[Stored items]
+++++

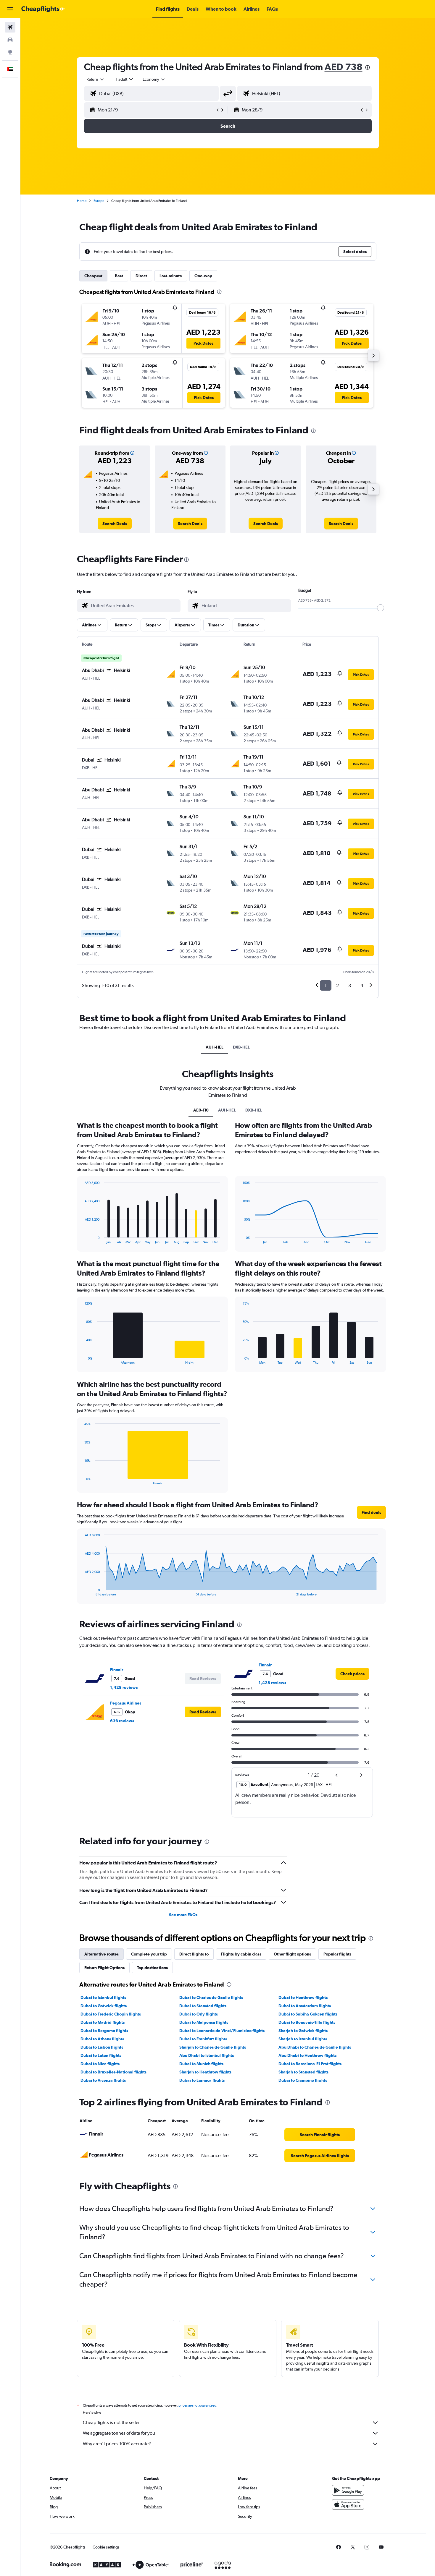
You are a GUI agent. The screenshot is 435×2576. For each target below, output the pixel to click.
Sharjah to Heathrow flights (205, 2072)
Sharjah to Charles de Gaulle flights (212, 2047)
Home (81, 201)
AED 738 (343, 66)
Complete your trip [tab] (149, 1954)
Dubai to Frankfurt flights (203, 2039)
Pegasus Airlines (125, 1703)
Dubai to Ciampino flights (302, 2080)
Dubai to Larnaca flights (202, 2080)
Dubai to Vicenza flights (103, 2080)
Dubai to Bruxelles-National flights (113, 2072)
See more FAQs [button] (183, 1914)
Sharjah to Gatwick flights (303, 2030)
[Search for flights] (10, 27)
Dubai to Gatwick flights (103, 2005)
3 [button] (349, 985)
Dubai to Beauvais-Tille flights (306, 2022)
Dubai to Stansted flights (202, 2005)
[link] (115, 523)
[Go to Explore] (10, 52)
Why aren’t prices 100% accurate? (117, 2444)
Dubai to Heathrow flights (303, 1997)
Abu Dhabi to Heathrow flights (307, 2055)
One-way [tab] (203, 275)
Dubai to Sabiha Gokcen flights (307, 2014)
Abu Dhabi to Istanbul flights (206, 2055)
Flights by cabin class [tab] (241, 1954)
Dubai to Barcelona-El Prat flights (309, 2063)
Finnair (116, 1669)
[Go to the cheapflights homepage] (43, 9)
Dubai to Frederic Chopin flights (110, 2014)
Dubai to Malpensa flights (203, 2022)
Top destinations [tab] (152, 1967)
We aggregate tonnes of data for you (119, 2433)
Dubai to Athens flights (102, 2039)
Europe (99, 201)
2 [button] (337, 985)
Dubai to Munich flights (201, 2063)
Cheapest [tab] (93, 275)
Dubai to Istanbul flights (103, 1997)
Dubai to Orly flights (198, 2014)
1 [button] (326, 985)
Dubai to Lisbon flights (101, 2047)
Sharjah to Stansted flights (303, 2072)
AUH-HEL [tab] (214, 1047)
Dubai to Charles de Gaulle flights (211, 1997)
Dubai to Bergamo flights (104, 2030)
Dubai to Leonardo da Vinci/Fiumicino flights (222, 2030)
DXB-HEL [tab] (241, 1047)
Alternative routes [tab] (101, 1954)
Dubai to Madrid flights (102, 2022)
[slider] (380, 607)
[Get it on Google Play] (348, 2490)
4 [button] (361, 985)
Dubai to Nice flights (100, 2063)
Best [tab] (119, 275)
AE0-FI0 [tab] (201, 1110)
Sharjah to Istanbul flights (302, 2039)
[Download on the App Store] (348, 2504)
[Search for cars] (10, 40)
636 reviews (122, 1720)
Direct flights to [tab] (194, 1954)
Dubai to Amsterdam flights (304, 2005)
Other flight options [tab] (292, 1954)
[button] (10, 9)
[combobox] (95, 79)
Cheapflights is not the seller (111, 2422)
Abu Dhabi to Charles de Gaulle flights (314, 2047)
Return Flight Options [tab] (104, 1967)
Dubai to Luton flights (100, 2055)
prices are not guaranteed (197, 2405)
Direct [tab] (141, 275)
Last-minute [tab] (171, 275)
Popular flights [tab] (337, 1954)
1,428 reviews (124, 1687)
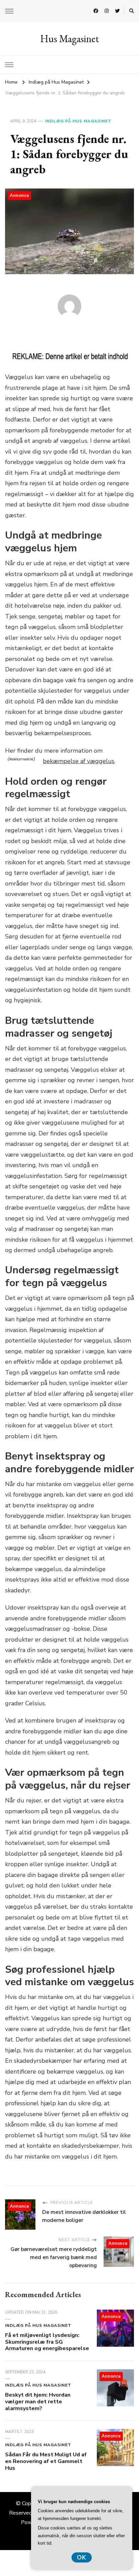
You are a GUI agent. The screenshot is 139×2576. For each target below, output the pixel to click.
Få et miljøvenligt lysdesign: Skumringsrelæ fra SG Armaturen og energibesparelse (47, 2342)
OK (81, 2557)
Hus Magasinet (69, 38)
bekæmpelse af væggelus (78, 761)
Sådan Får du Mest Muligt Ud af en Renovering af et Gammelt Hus (46, 2461)
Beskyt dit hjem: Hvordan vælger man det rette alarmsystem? (38, 2401)
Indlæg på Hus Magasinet (78, 121)
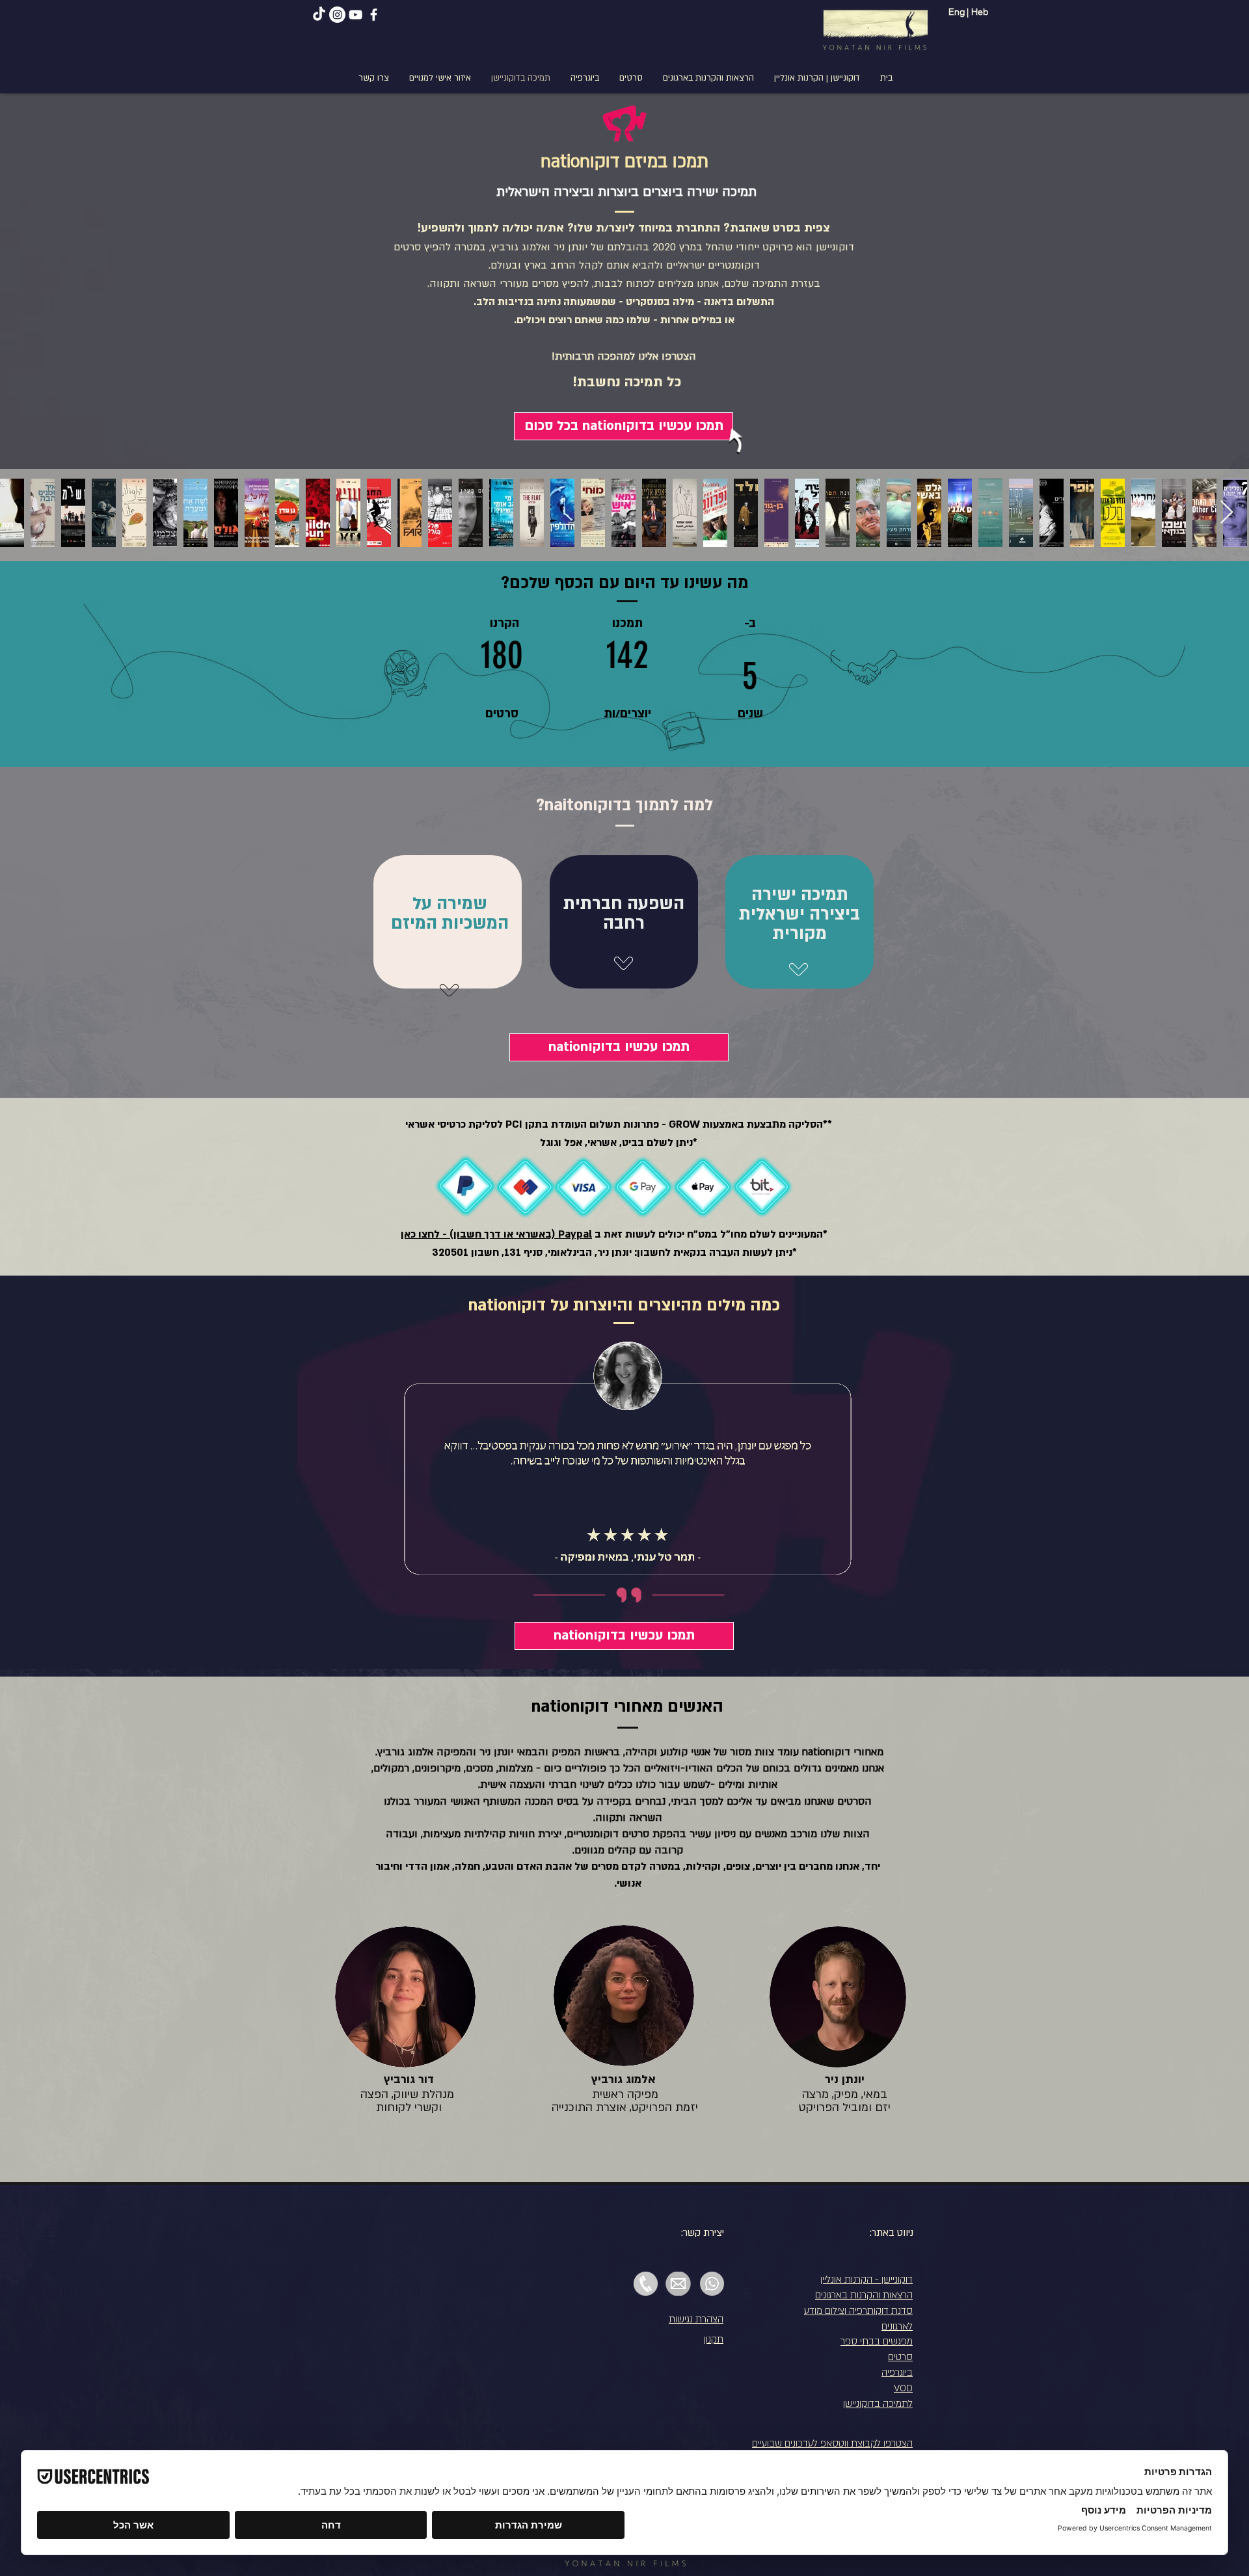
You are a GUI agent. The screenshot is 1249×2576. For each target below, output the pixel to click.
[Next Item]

+++++

Copy all records exactly; omit images.

Response below.
You are a GUI agent. The screenshot is 435×2576. For each target below, output the pixel to click.
Sharjah to Heathrow flights (205, 2072)
Sharjah to Charles de Gaulle flights (212, 2047)
Home (81, 201)
AED 738 (343, 66)
Complete your trip [tab] (149, 1954)
Dubai to Frankfurt flights (203, 2039)
Pegasus Airlines (125, 1703)
Dubai to Ciampino flights (302, 2080)
Dubai to Larnaca flights (202, 2080)
Dubai to Vicenza flights (103, 2080)
Dubai to Bruxelles-National flights (113, 2072)
See more FAQs [button] (183, 1914)
Sharjah to Gatwick flights (303, 2030)
[Search for flights] (10, 27)
Dubai to Gatwick flights (103, 2005)
3 [button] (349, 985)
Dubai to Beauvais-Tille flights (306, 2022)
Dubai to Stansted flights (202, 2005)
[link] (115, 523)
[Go to Explore] (10, 52)
Why aren’t prices 100% accurate? (117, 2444)
Dubai to Heathrow flights (303, 1997)
Abu Dhabi to Heathrow flights (307, 2055)
One-way [tab] (203, 275)
Dubai to Sabiha Gokcen flights (307, 2014)
Abu Dhabi to Istanbul flights (206, 2055)
Flights by cabin class [tab] (241, 1954)
Dubai to Barcelona-El Prat flights (309, 2063)
Finnair (116, 1669)
[Go to the cheapflights homepage] (43, 9)
Dubai to Frederic Chopin flights (110, 2014)
Dubai to Malpensa flights (203, 2022)
Top destinations [tab] (152, 1967)
We aggregate tonnes of data for you (119, 2433)
Dubai to Athens flights (102, 2039)
Europe (99, 201)
2 [button] (337, 985)
Dubai to Munich flights (201, 2063)
Cheapest [tab] (93, 275)
Dubai to Istanbul flights (103, 1997)
Dubai to Orly flights (198, 2014)
1 [button] (326, 985)
Dubai to Lisbon flights (101, 2047)
Sharjah to Stansted flights (303, 2072)
AUH-HEL [tab] (214, 1047)
Dubai to Charles de Gaulle flights (211, 1997)
Dubai to Bergamo flights (104, 2030)
Dubai to Leonardo da Vinci/Fiumicino flights (222, 2030)
DXB-HEL [tab] (241, 1047)
Alternative routes [tab] (101, 1954)
Dubai to Madrid flights (102, 2022)
[slider] (380, 607)
[Get it on Google Play] (348, 2490)
4 [button] (361, 985)
Dubai to Nice flights (100, 2063)
Best [tab] (119, 275)
AE0-FI0 [tab] (201, 1110)
Sharjah to Istanbul flights (302, 2039)
[Download on the App Store] (348, 2504)
[Search for cars] (10, 40)
636 reviews (122, 1720)
Direct flights to [tab] (194, 1954)
Dubai to Amsterdam flights (304, 2005)
Other flight options [tab] (292, 1954)
[button] (10, 9)
[combobox] (95, 79)
Cheapflights is not the seller (111, 2422)
Abu Dhabi to Charles de Gaulle flights (314, 2047)
Return Flight Options [tab] (104, 1967)
Dubai to Luton flights (100, 2055)
prices are not guaranteed (197, 2405)
Direct [tab] (141, 275)
Last-minute [tab] (171, 275)
Popular flights [tab] (337, 1954)
1,428 reviews (124, 1687)
You are a GUI agent. The screenshot is 139×2576. For each target below, output the pixel to click.
Få et miljøvenligt lysdesign: Skumringsrelæ fra SG Armaturen og energibesparelse (47, 2342)
OK (81, 2557)
Hus Magasinet (69, 38)
bekæmpelse af væggelus (78, 761)
Sådan Får du Mest Muligt Ud af en Renovering af et Gammelt Hus (46, 2461)
Beskyt dit hjem: Hvordan vælger man det rette alarmsystem? (38, 2401)
Indlæg på Hus Magasinet (78, 121)
You are a GUI agent. The screenshot is 1249×2576. For each target below, output the pixel to click.
[Next Item]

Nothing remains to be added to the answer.